Species interact with other species. Predators need their prey, and their prey need plants. Animals use plants for food, a source of oxygen, thermal refugia, and hiding places from predators. Pollinators need their plants and plants need their pollinators. Plants need to interact with the microbial life in soils to facilitate nutrient uptake and maximize water use efficiency. Without these critical connections, whether a species thrives or declines may not reflect their ability to tolerate a warmer future, but reflect whether essential interspecific connections are maintained. Looking across a desert hillside, we more often see patches where one shrub species seems to dominate side be side with patches where a different species dominates. These differences may reflect fine-scale patterns in temperature and rainfall, but also echo unseen below ground patterns in soil moisture, nutrient availability, microbial activity, or perhaps a history of fire or some other disturbance. Or they may simply be a mirror of where seeds happen to land and germinate. Then there is the reality that even within a species there is genetic variability, and that variability can dictate where individuals can thrive, and where they can’t. Nature is complicated, not a reflection of two or three variables.

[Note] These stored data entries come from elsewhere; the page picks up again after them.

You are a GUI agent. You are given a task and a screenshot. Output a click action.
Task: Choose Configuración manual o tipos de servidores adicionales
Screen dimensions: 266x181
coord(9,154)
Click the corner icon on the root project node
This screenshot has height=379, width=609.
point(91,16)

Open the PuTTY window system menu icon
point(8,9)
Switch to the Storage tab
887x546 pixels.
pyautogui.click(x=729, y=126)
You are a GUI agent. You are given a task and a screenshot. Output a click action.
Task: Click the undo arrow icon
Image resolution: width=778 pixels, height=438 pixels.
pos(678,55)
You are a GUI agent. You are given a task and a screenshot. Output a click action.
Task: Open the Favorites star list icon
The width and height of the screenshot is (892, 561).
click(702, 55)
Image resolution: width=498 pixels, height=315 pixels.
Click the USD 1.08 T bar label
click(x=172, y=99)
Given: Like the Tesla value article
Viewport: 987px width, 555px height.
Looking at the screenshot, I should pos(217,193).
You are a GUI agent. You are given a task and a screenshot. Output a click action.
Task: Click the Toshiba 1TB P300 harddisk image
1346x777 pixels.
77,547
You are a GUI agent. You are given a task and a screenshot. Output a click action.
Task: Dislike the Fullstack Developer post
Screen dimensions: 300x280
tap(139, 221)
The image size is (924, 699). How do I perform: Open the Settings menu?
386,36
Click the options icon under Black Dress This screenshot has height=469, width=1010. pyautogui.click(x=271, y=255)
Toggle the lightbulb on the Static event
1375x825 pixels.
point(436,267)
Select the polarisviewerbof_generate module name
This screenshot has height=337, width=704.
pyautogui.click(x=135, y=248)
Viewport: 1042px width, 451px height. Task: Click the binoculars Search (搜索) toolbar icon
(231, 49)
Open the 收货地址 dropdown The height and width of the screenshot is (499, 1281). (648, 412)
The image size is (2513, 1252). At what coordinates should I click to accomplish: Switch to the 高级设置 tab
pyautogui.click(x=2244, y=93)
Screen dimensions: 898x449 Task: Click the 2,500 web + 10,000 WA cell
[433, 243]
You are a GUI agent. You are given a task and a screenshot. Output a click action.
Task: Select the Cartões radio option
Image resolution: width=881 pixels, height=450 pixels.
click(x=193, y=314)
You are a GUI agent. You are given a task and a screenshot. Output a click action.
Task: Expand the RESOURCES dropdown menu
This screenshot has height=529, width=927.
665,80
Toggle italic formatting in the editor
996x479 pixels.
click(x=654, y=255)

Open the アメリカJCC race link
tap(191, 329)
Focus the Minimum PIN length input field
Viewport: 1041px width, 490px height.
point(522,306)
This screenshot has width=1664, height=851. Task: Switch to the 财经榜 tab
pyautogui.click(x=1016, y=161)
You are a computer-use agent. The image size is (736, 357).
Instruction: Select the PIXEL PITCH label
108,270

With this complexity, how do we do science? How do we make informed predictions (hypotheses) and then test those predictions? One approach is to identify the importance of individual variables in isolation using greenhouse experiments. While that can provide valuable insights, its shortcoming is that it measures responses in isolation. Nature doesn’t do anything in isolation. Another approach is to model responses using increasingly sophisticated computer-based scenarios. Again, valuable insights are generated, but computer-generated landscapes are never as complicated as nature is. Ultimately, coupled with insights provided by greenhouse experiments, and/or computer models, we need to measure how species are responding to environmental change where they live, in nature.
Measuring how species are responding to human-generated change in situ, in nature, is a critical step, but it is not easy. One mistake is to forget about nature’s inherent complexity, and assume a homogeneous “pallet” upon which plants and animals live and interact. Making that mistake, a research design that intends to measure if species are shifting up in elevation might create a single plot at 100 m elevation, another at 200 m, at 300 m, and so on until the species in question no longer occurs, and measure that species’ abundance over time. The mistake in such a design is that due to the complexity in nature, any one of those plots may have idiosyncratic characteristics that render it more suitable or less suitable for that species’ existence. Perhaps there is a difference in slope direction (south facing being hotter and drier, north being cooler and incrementally wetter), or there are differences in soil water, perhaps a fault bringing deeper groundwater close to the surface where plants can access it. Perhaps one site has shallow, rocky soils, while another has deeper soils with more organic content.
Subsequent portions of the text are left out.